— BEGIN Text excerpt —

[Beowulf] A careful exploit?
Jörg Saßmannshausen
sassy-work at sassy.formativ.net
Thu Jun 13 13:49:43 PDT 2019
Dear all,
why port 23? Was that a typo and you mean port 22 (ssh)?
All the best
Jörg
Am Donnerstag, 13. Juni 2019, 11:09:21 BST schrieb Robert G. Brown:
> On Thu, 13 Jun 2019, Jonathan Engwall wrote:
> > It was an actual machine I could ping but I could not connect. It was
> > there
> > at start up.
>
> If it is an actual machine, hang a console on it and see what is
> happening. If you can ping it, its network is up. But to be able to
> connect to it, you have to have a bunch of stuff configured to allow
> connection. These problems all live at a higher level than the physical
> transport levels.

— END Text excerpt —

* _Directions_
1. Return the part of the mailing list message from "Jörg Saßmannshausen" up to and including "at start up.".
2. In the mailing list message, what does the quoted reply say being able to ping a machine shows?
3. Continue the mailing list message from where it stops.

— BEGIN Supplied data —

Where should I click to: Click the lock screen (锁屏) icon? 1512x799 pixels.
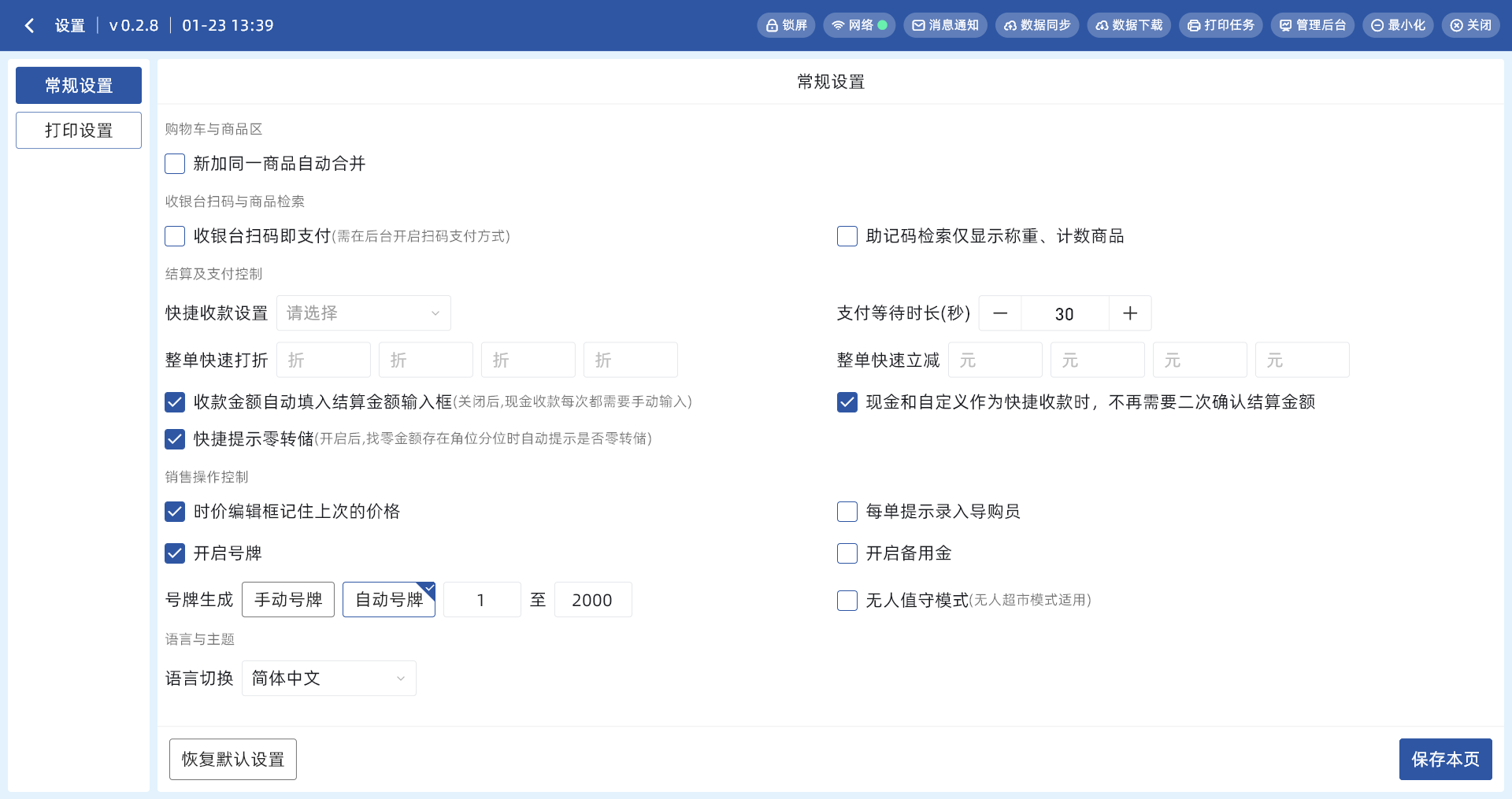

— END Supplied data —

* _Answers for the exercise_
1.
Jörg Saßmannshausen
sassy-work at sassy.formativ.net
Thu Jun 13 13:49:43 PDT 2019
Dear all,
why port 23? Was that a typo and you mean port 22 (ssh)?
All the best
Jörg
Am Donnerstag, 13. Juni 2019, 11:09:21 BST schrieb Robert G. Brown:
> On Thu, 13 Jun 2019, Jonathan Engwall wrote:
> > It was an actual machine I could ping but I could not connect. It was
> > there
> > at start up.

2. It shows that the machine's network is up.

3.
>
> Personally, I'd start by killing selinux, as it is notorious for
> nearly randomly deciding that this or that connection is not secure and
> blocking it with no (EXTERNAL) warning -- it would show up in logs. If
> you prefer, master selinux and figure out how to configure it for the
> specific ports you are trying to connect to. Then I'd check the
> firewall. Are you trying to ssh in? Make sure that port 23 is open and
> not firewalled off in the default installation image. Then check
> services. Are you trying to ssh in? Well, is sshd installed and
> running? If it isn't, you have to install it, configure it, make sure
> the firewall passes it, and make sure selinux isn't going to come in and
> override the firewall and refuse to pass it after all. And so on, for
> any port(s) you wish to access. Most linuxes these days install in a
> default "secure" mode with no open ports and firewalled up pretty tight,
> assuming that the installer is a normal human who has no idea how to
> offer services or secure them, but if you run a cluster you really need
> to be at least on the road to being an abnormal person who does.
>
> If you're trying to build a cluster that automagically installs with all
> of this stuff up, well, then you'll need to read the manual(s) or
> whatever documentation they provide to see what you didn't preconfigure
> on the install host.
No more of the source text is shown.